=== What needs to be done ===
What lines in the records below include the word "computer"? Return each one.

#### Data shown ####

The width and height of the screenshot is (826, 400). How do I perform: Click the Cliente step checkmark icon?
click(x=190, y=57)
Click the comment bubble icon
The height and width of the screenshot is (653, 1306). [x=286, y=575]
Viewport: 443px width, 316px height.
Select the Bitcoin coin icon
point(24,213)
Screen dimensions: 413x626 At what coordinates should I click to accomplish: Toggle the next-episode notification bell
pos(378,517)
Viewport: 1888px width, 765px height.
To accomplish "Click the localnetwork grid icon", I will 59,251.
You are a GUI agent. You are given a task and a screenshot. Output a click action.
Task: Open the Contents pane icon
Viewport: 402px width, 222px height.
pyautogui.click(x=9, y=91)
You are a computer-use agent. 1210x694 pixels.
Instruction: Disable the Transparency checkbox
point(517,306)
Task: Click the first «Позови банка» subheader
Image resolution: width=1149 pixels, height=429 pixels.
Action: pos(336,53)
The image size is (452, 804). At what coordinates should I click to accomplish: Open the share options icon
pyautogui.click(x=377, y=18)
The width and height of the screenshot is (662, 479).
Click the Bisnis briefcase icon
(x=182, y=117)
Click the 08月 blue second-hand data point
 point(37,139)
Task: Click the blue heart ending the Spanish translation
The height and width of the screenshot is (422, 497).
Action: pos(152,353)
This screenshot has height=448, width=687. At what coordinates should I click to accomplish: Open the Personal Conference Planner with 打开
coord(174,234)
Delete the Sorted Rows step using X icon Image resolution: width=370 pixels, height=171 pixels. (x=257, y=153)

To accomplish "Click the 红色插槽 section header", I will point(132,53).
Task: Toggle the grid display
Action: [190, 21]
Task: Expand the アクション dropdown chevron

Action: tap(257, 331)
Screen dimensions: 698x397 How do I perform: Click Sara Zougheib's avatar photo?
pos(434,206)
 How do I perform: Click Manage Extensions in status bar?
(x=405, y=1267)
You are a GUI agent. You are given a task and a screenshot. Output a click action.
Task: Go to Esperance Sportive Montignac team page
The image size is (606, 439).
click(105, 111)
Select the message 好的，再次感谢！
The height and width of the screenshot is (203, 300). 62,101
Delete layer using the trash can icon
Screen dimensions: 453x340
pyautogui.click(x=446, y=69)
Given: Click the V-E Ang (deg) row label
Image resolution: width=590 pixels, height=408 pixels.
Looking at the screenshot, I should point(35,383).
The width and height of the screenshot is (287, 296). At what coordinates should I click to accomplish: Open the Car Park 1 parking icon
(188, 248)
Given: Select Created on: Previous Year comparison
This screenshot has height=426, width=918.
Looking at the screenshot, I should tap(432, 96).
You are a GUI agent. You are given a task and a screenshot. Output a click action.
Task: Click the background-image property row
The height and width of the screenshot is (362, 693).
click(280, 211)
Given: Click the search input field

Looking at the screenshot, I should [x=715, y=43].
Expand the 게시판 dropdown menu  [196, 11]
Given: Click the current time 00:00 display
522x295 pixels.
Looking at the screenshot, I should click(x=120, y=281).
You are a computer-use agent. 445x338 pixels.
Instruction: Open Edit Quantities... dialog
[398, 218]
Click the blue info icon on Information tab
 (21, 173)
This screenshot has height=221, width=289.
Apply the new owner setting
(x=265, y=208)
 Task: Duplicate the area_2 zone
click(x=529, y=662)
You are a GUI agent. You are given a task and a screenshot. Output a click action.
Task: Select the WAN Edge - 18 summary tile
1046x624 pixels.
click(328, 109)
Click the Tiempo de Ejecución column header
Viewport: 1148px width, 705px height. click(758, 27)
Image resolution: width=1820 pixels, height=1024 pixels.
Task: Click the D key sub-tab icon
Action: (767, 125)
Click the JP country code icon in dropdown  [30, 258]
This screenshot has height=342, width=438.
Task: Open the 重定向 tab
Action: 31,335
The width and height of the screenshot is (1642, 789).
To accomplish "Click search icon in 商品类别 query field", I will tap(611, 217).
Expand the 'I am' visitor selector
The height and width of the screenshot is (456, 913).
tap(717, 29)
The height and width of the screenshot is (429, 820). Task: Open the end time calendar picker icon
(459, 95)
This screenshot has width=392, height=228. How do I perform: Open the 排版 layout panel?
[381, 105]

####

=== Response below ===
You are a computer-use agent. 1210x694 pixels.
You are a computer-use agent. 445x338 pixels.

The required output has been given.